As an FYI, you can find specific quantiles of interest using the quantile function (2nd argument asks for what quantile you would like)
quantile(tailgating$Distance, 0.30)
## 30%
## 28.15008
State whether each of the following scenarios are an observation or an experimental study design
Assume that we are interested in assessing the effects of mothers’ smoking habits during pregnancy on the weight of their babies. To assess this question, we collected data including the mothers’ smoking habits during pregnancy and the birth weight of their babies from medical records.
Assume that we are interested in assessing whether students perform better on exams if they drink a caffeinated beverage the morning of the exam. We randomize students into two groups - one group that drinks caffeinated coffee and one that drinks decaf coffee on the day of the exam. We then assess exam performance for each group using a predetermined metric.
A Type I error is committed when a true null hypothesis is rejected. In other words, a type I error is the probability of rejecting the null hypothesis when the null is in fact true. In terms of disease detection (where the null hypothesis is no disease), this is a false positive.
The Type I error rate is the proportion of true hypotheses that were rejected.
A Type II error is committed when a false null hypothesis is not rejected. In other words, a type II error is the probability of failing to reject the null hypothesis when the null is in fact false.
The Type II error rate is the proportion of false null hypotheses that failed to be rejected.
The false discovery rate is the fraction of null hypothesis rejections that were incorrect.
True Null | False Null | Total | |
---|---|---|---|
Don’t Reject | |||
Reject | |||
Total |
Group | Perfect.Responses | Total.Responses | Perfect_Responses | Total_Responses |
---|---|---|---|---|
Sitting | 71 | 134 | 88 | 104 |
Standing | 94 | 142 | 57 | 90 |
Is this a controlled experiment or observational study?

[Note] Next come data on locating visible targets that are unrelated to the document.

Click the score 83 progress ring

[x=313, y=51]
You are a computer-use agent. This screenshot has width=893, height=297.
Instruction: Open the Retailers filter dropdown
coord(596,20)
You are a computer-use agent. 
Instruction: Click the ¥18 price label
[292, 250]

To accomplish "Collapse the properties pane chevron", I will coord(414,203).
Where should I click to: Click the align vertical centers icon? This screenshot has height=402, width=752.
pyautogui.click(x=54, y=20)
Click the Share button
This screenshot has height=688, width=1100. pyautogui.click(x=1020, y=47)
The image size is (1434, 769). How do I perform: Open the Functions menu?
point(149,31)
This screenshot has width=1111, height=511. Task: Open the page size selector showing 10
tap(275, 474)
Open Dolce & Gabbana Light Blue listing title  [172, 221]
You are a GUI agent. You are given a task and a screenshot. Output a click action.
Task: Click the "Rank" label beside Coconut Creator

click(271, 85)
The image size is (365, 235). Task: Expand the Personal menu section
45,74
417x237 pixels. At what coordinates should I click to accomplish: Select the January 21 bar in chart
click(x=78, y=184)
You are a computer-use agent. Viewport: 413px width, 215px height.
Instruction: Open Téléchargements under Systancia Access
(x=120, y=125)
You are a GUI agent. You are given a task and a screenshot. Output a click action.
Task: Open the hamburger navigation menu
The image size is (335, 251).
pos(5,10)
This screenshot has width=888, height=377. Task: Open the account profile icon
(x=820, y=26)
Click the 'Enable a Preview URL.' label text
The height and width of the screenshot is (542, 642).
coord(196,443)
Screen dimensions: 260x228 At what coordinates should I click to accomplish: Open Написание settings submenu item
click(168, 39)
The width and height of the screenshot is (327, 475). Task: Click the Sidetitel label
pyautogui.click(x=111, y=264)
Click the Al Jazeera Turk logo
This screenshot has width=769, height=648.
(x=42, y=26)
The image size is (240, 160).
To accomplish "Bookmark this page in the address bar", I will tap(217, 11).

Which group had a higher success rate (standing or sitting)?
Which type of consumption (eating or drinking) had a higher success rate?
Instead of random sampling, certain subgroups of the population were more likely to be included than others.
Nonresponders can differ from responders in many important ways
Anytime the study violates the principle of generalizing to the population that the sample was drawn from.
In each of the following examples, determine which bias(es), if any, may be present.
Doctors want to investigate whether Tylenol performs better than Ibuprofen in curing head-aches. They design an experiment in which participants are randomly assigned to one of the two treatments. The patients are blind to which treatment they receive.
A parent-teacher association at an affluent school in Chicago, Illinois wanted to study how pervasive the drug culture was among high school students in the United States. To answer this question, they handed out a survey to their high school students at a school assembly.
A recent investigator conducted a survey to study how long New Year’s resolutions last. The individuals who were still on track with their goals were more likely to respond.